(TASK TO CARRY OUT) Every line from the start of the records through the line with "This screenshot has width=798, height=533." is to be written out exactly; pictures are not.

(ENTRIES SUPPLIED)

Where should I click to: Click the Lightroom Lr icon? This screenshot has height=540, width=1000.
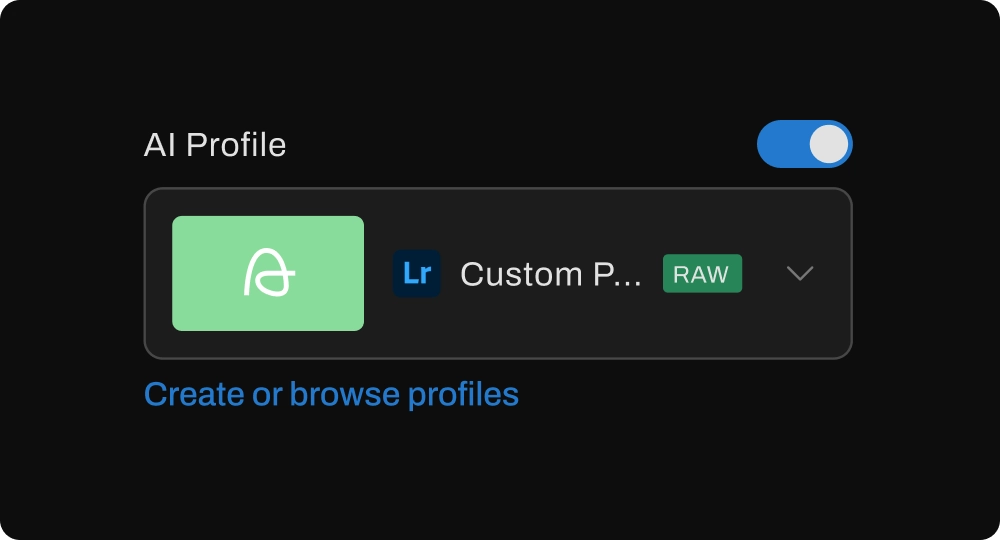tap(417, 273)
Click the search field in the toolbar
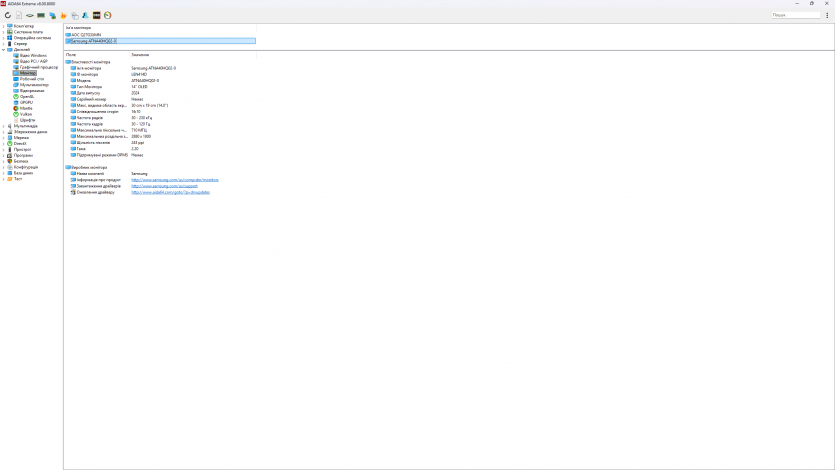This screenshot has width=835, height=470. 795,15
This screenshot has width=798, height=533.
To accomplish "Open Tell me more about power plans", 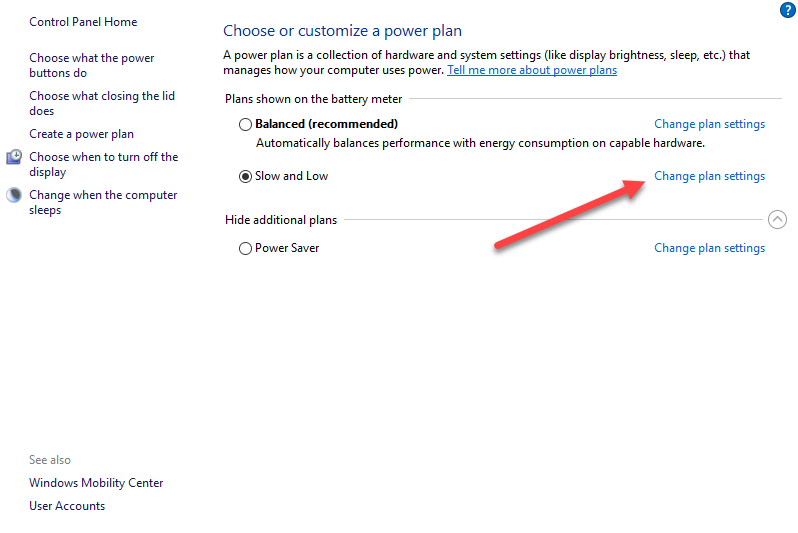I will (x=532, y=70).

(TASK SOLUTION)
Where should I click to: Click the Lightroom Lr icon? This screenshot has height=540, width=1000.
tap(417, 273)
Click the search field in the toolbar
This screenshot has width=835, height=470. 795,15
This screenshot has width=798, height=533.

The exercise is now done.